• _Qué debes hacer_
Reproduce sin ningún cambio las líneas del listado que aparece más abajo. Empieza en la línea que contiene "Locate an element on the screen." y termina con la última línea del listado, ambas incluidas.

• _Los datos_
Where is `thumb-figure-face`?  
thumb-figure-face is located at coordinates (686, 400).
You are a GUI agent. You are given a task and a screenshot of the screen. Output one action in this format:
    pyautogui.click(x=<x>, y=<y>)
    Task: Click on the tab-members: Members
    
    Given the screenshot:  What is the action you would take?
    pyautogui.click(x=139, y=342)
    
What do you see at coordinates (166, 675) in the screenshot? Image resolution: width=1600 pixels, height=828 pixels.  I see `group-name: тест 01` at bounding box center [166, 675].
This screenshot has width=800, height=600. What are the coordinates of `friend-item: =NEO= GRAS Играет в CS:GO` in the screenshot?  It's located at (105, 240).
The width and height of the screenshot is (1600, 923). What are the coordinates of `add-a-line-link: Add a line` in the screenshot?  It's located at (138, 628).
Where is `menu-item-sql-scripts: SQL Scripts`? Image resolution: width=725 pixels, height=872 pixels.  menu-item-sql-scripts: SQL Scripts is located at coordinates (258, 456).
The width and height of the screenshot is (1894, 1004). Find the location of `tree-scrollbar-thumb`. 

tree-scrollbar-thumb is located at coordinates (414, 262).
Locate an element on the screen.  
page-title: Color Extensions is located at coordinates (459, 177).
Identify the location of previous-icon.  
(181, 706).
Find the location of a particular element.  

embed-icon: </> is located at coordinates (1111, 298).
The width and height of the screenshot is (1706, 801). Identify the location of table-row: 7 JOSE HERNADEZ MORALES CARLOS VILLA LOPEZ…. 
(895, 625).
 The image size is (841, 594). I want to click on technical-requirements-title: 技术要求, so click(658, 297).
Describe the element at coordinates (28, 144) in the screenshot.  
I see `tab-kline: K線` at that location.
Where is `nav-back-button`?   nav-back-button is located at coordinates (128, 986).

• _Respuesta_
Locate an element on the screen.  
page-title: Color Extensions is located at coordinates (459, 177).
Identify the location of previous-icon.  
(181, 706).
Find the location of a particular element.  

embed-icon: </> is located at coordinates (1111, 298).
The width and height of the screenshot is (1706, 801). Identify the location of table-row: 7 JOSE HERNADEZ MORALES CARLOS VILLA LOPEZ…. 
(895, 625).
 The image size is (841, 594). I want to click on technical-requirements-title: 技术要求, so click(658, 297).
Describe the element at coordinates (28, 144) in the screenshot.  
I see `tab-kline: K線` at that location.
Where is `nav-back-button`?   nav-back-button is located at coordinates (128, 986).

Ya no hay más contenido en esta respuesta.